Seeing that the Timberline Quad had recently started running as we were heading down the access road after our morning ski session, really got me thinking about heading back up to take advantage of the opportunity. So, after a quick bit to eat, I decided to head back out for a few more runs. It was actually pretty convenient, since I was still wearing my ski clothes, and hadn’t even unloaded the gear from the car.
I pulled into the Timberline lot to find just a handful of cars there – with the lift opening so late, it was only people who arrived in the afternoon that would even have the opportunity to park there. I hopped on the lift and found that the snowfall was picking up again after a bit of a lull around midday. The winds weren’t too bad at that point, but they seemed as though they were picking back up in concert with the increasing snowfall. Unlike this morning, the winds were more from the west, vs. the south or southeast, and this meant that they were at your back while riding the lift.
I started off with a run through Wood’s Hole and the Corner Pocket Glades, and I actually had first tracks through the main entry line into the Wood’s Hole Glades. There were just a couple of people ahead of me on the logging road, and it was skiing really well. I eventually diverted off into the Corner Pocket Glades, and as I descended I could tell that while decent, the snow down below the 2,000’ level really wasn’t up to the quality of what was higher up on the mountain. The powder was still good, but combination of less new snow and denser layers of powder below it was obvious. Although I had planned to focus on Timberline since I’d skied the main mountain in the morning, the call of the premium snow quality just a bit higher up had me thinking about heading back to the main mountain for a little more fun.
I made my way to the main base, and headed up to the Vista Summit via the Vista Quad. After about halfway up, the snow and wind really started to pick up, and they hit a level that was higher than anything we’d seen in the morning. When I got off the lift, I headed down past the patrol hut, and before heading to Cobrass I had to just stop and watch the spectacle. At one point, visibility was down to around 100 feet, and even though I was only 100-200 feet away from the hut, it was entirely invisible at times. Unfortunately there’s not much point in getting an image of the building when it’s totally invisible, because all you see is white, so I grabbed a shot of one of the periods when it was on the verge of disappearing and that at least gives a sense of just how intense that snowfall was.
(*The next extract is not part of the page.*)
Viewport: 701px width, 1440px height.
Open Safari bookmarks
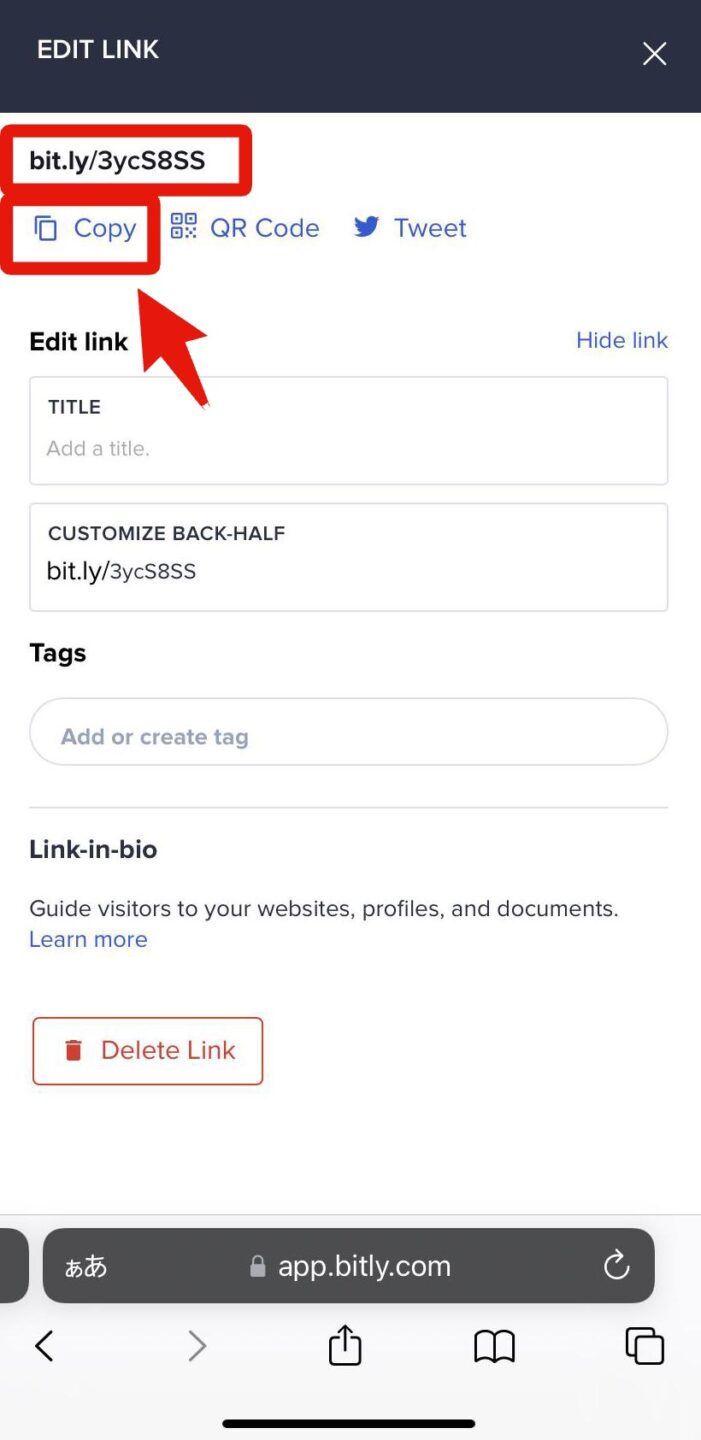[494, 1346]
Down in the Villager Trees, I decided to make the hike up the crack, since E and the boys hadn’t wanted to do it this morning. While down in the protection of the trees, the heavy snow and wind from up near the summit became just fluffy flakes filling the quiet air. It was such a difference from the windswept summit. The powder off the knob was fantastic, and I was happy to see that the wind hadn’t affected it at all. Once I got back to the trail network and my way toward Timberline, I didn’t see another soul. It was as if everyone had left, and I quickly surmised that the most recent bout of heavy wind had shut down the lifts. I didn’t check on the others, but indeed Timberline was on wind hold. I was heading to the car at that point, but it didn’t seem like I would have had much choice anyway – Mother Nature has really been hitting Bolton Valley with the winds over the past couple of days, but I’m glad I was able to get in those afternoon turns during the window of Timberline’s opening.